The typical RIA firm generates 79% of its new clients from referrals. This heavy reliance on networking is a natural dynamic in a business that revolves around people and trust. It is also a favorable dynamic for many advisors, as the expenses allocated to marketing and client acquisition amount to less than 9% of firms’ total costs, according to AdvisorBenchmarking’s 2003 Annual Study of RIA Firms.
In the news-laden business and geopolitical environments of the last three years, it seems that more advisors have begun embracing another marketing strategy to help lure new clients: media relations. Based on AdvisorBenchmarking’s preliminary survey of its focus group members in February of this year, 8.9% of advisors employ media relations as a marketing strategy. This figure is a significant jump from the 3.8% recorded at the end of 2002 and reported in our 2003 study.
In this issue and in the April Practice Edge, we will provide insight into how advisors can implement an effective media exposure strategy. In addition, advisors can receive the full report–AdvisorBenchmarking Media Exposure Series–by following the instructions at the end of this article.

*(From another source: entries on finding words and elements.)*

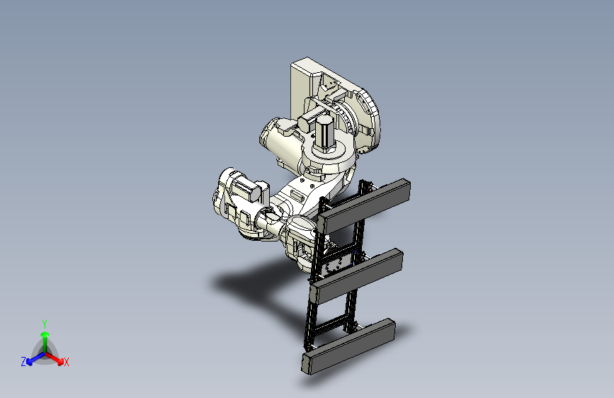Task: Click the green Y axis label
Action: pyautogui.click(x=45, y=324)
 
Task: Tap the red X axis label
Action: pyautogui.click(x=66, y=362)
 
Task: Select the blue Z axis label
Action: pyautogui.click(x=23, y=362)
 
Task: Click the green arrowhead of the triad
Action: pyautogui.click(x=45, y=335)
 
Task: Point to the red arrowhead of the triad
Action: pyautogui.click(x=60, y=360)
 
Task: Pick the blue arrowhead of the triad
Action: pyautogui.click(x=30, y=361)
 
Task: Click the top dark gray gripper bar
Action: pyautogui.click(x=364, y=206)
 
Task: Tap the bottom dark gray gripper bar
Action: pyautogui.click(x=348, y=346)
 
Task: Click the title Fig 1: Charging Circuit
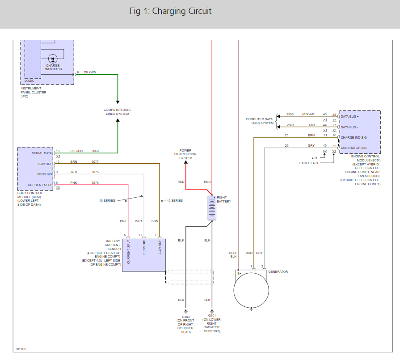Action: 170,11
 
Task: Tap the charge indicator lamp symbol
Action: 53,59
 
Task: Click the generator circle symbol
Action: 251,290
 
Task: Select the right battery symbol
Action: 212,208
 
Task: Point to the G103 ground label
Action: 185,317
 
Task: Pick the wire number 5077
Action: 95,161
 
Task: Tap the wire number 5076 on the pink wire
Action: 95,182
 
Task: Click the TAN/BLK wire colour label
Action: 308,114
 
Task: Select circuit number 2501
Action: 290,125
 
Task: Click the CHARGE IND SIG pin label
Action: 354,137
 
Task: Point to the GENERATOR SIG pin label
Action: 354,148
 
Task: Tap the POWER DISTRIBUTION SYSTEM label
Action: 185,154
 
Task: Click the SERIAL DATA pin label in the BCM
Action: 42,153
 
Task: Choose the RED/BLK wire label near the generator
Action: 233,254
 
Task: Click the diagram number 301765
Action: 21,348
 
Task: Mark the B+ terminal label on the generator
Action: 239,273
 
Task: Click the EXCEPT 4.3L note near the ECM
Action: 310,163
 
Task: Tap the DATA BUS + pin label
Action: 350,116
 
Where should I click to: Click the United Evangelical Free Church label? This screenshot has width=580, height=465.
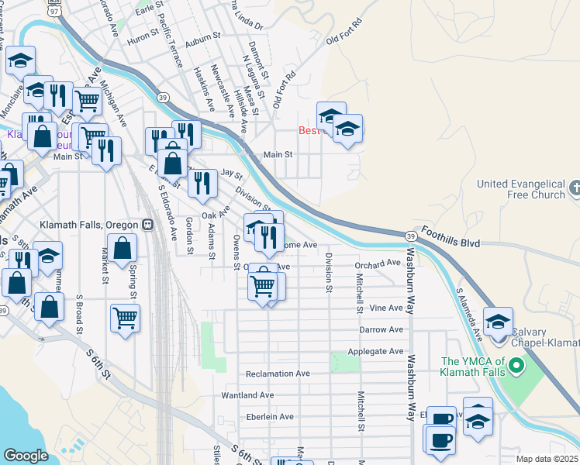520,189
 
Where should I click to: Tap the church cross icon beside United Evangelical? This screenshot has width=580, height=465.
574,188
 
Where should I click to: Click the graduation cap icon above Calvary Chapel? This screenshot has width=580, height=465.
498,320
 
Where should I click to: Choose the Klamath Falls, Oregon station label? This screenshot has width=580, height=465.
96,225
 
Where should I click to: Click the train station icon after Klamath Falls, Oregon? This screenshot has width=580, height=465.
147,225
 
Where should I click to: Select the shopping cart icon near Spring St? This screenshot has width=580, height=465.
125,316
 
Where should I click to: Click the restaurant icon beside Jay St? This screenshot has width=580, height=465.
202,182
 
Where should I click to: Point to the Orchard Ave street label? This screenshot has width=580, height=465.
379,265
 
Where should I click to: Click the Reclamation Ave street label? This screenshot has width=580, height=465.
278,374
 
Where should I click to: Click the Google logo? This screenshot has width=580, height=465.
26,456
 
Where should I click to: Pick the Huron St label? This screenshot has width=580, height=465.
143,37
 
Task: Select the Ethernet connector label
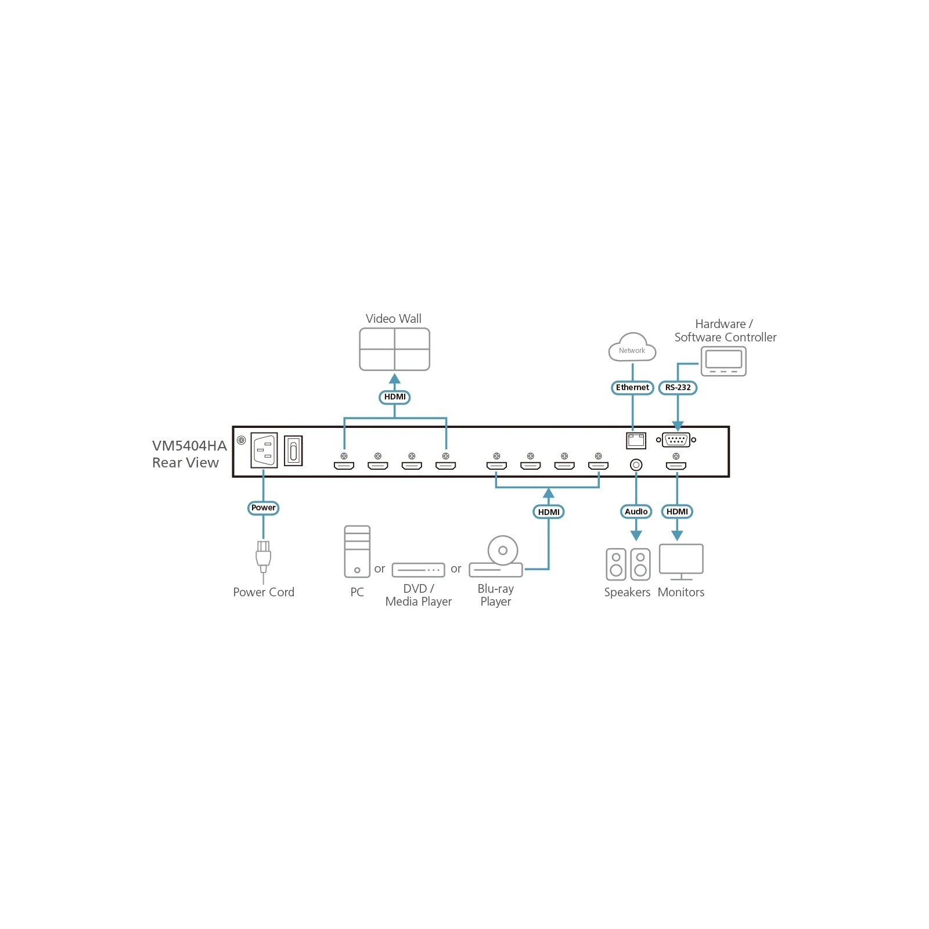pos(632,387)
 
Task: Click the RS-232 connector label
pos(678,387)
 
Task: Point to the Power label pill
pos(264,507)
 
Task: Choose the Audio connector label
pos(636,512)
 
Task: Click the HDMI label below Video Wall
pos(395,397)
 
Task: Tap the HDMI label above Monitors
pos(677,512)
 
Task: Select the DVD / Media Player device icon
pos(418,570)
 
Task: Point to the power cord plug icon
pos(263,558)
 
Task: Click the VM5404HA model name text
pos(189,446)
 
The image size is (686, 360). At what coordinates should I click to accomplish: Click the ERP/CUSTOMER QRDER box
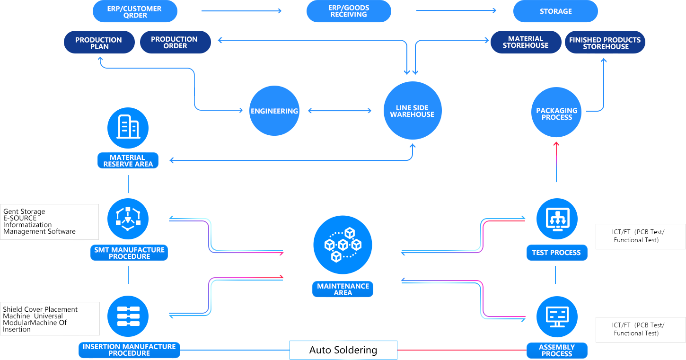click(x=135, y=12)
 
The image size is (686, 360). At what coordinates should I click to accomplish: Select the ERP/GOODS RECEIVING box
click(x=349, y=11)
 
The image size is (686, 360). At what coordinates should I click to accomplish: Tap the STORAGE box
click(x=555, y=11)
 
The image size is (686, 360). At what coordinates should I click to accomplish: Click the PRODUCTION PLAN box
click(x=98, y=43)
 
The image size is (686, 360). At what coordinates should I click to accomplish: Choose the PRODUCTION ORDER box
click(x=175, y=43)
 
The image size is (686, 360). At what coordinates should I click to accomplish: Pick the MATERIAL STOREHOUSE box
click(x=525, y=42)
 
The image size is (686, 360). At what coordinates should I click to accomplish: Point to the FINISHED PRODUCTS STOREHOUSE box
click(x=605, y=43)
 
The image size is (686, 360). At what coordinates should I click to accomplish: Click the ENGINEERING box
click(x=274, y=111)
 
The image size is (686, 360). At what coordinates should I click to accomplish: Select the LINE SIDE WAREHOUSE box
click(x=412, y=111)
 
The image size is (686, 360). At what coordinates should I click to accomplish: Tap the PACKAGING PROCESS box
click(x=556, y=113)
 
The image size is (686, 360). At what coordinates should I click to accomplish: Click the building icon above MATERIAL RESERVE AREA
click(x=128, y=128)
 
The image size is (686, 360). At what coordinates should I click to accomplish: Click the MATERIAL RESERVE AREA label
click(x=128, y=161)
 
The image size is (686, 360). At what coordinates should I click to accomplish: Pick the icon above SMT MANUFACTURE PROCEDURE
click(x=128, y=219)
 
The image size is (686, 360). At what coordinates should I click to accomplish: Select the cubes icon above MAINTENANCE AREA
click(x=343, y=245)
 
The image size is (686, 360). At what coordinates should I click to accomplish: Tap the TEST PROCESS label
click(x=556, y=253)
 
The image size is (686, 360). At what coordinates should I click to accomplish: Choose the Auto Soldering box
click(x=343, y=350)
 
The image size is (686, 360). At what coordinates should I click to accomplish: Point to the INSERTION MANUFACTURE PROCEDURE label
click(x=129, y=350)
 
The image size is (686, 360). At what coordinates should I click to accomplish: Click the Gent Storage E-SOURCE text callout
click(x=50, y=222)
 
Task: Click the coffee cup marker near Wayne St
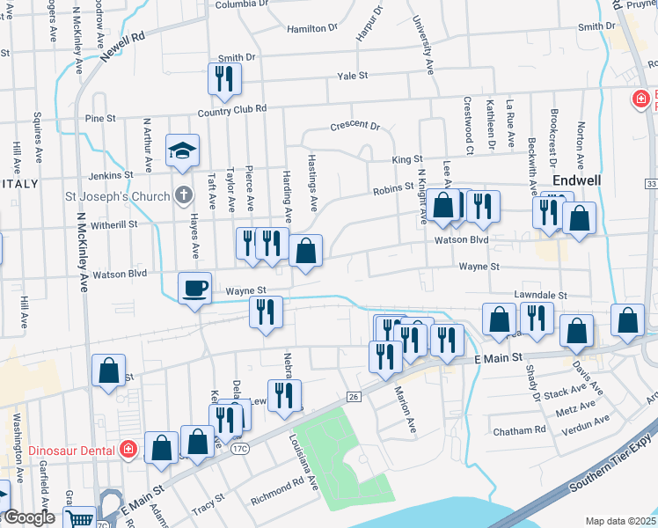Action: click(195, 288)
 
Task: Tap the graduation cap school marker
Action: click(184, 150)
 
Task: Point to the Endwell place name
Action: click(576, 180)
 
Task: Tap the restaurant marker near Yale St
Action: click(224, 78)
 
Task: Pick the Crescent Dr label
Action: click(355, 127)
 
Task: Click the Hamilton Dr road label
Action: click(312, 28)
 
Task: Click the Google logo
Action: click(28, 517)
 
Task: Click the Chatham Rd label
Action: click(520, 431)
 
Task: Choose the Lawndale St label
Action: click(541, 297)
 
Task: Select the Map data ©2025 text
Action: click(619, 521)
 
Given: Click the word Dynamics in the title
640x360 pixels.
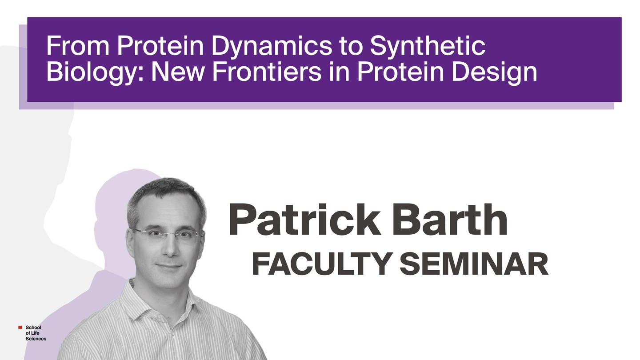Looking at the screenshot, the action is (272, 47).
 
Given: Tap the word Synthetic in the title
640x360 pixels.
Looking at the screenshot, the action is (428, 47).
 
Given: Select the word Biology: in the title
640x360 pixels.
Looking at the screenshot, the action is (95, 72).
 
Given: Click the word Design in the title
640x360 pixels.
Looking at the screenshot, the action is (494, 72).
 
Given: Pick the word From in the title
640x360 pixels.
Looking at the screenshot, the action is (78, 46).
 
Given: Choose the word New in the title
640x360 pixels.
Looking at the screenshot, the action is (177, 72).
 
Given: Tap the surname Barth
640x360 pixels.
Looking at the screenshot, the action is (449, 219).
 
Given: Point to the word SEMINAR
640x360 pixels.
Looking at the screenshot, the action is (474, 264).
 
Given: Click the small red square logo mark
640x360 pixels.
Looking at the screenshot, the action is (20, 328).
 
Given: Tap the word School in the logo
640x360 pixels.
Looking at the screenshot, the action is (33, 328).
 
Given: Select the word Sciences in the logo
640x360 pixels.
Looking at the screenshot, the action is (36, 339).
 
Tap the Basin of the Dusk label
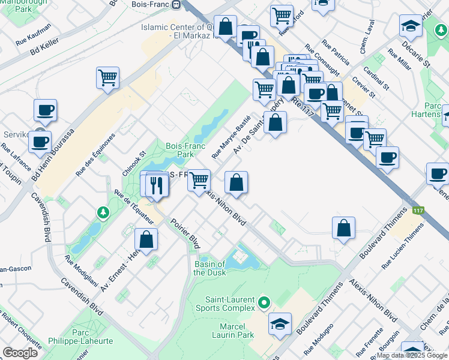(x=209, y=268)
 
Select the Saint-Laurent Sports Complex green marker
(x=265, y=301)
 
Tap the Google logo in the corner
(x=20, y=353)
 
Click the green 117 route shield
(x=418, y=211)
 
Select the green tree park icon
(x=103, y=212)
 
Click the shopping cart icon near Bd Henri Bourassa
(x=107, y=77)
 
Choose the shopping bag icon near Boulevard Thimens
(x=343, y=228)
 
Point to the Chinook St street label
(x=134, y=161)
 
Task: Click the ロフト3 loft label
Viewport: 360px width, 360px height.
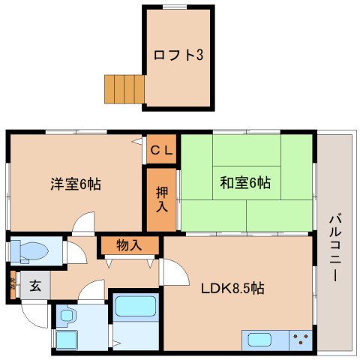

Why the focus on the media?
It’s important to understand why many advisors have increased their media involvement. By examining the three primary reasons below that we discerned from our research, you can determine if, and to what degree, you should boost your media work.
Intensified competition from wirehouses. Advisors are finding themselves going up against giant institutional competitors with ubiquitous brand names and unsurpassed media presences. This threat has prompted many advisors to enhance their own credibility by gaining a media presence. Given the meager or nonexistent costs associated with a good media relations effort, many advisors have found it to be a worthy additional marketing tool.
Declining public trust. Investors’ trust has diminished significantly in the wake of the corporate and Wall Street scandals in the last few years. While independent advisors have largely benefited from this trend, many today are realizing the need to solidify their public trustworthy image. Being quoted in mainstream or trade media publications is a sure way to improve your image.
Increased awareness. Possibly triggered by the same reasons cited above, many trade groups, conferences, and publications have focused on media relations in the last two years, thus heightening awareness among advisors.
Before embracing media relations, be sure to set realistic expectations. As with referral generation, media reach is a long-term process that may take years to yield results. It is not a silver bullet that will generate new clients on day one. Further, you should not think of media relations as an effort that will singlehandedly generate clients; instead, think of it as a strategy that will supplement your other marketing efforts and credentials. Given the potential benefit and the relatively small amounts of time and cost required, it is definitely a strategy worth trying.
Secrets of the craft
There are four tasks on which advisors should focus to implement or improve their firms’ media reach. We will discuss the first–targeting and preparing for the media–in this issue of Practice Edge. Next month, we discuss the other three: reaching out to the media; speaking with the media; and utilizing media exposure to promote your firm.
Step one: Prepare a biography
The first order of business is to prepare a short firm profile and biography. This is the equivalent of a resume for job seekers. The biography is your opportunity to capture the areas of expertise that you and your firm can provide. Your biography and firm profile should include, among other things, a short career history, the focus of your practice, and essential facts and figures–such as number of employees, clients, assets under management, tenure as an advisor, and so on. You can view a detailed sample biography in the AdvisorBenchmarking Media Exposure Series.
Your biography will shape the way reporters refer to you in their articles. They will also use this information to determine when to go to you for quotes or industry-related information.
Step two: Define your media targets
The media has many forms. You should break down the media into basic categories to help you allocate resources, focus pitching efforts, and define the audience. One way to categorize the media is:
- Local: e.g., The Washington Business Journal
- Trade: e.g., Investment Advisor magazine
- National: e.g., The Wall Street Journal
- Television: e.g., CNBC
- Radio: e.g., NPR
Each media outlet has a slightly different set of game rules. Doing a television interview, for example, requires that you pay attention to your posture and hand gestures, among many other things. An interview with a newspaper reporter will not be influenced by your body language, but it does require that you articulate yourself in a more succinct manner to avoid being misquoted–a problem that doesn’t apply to TV interviews.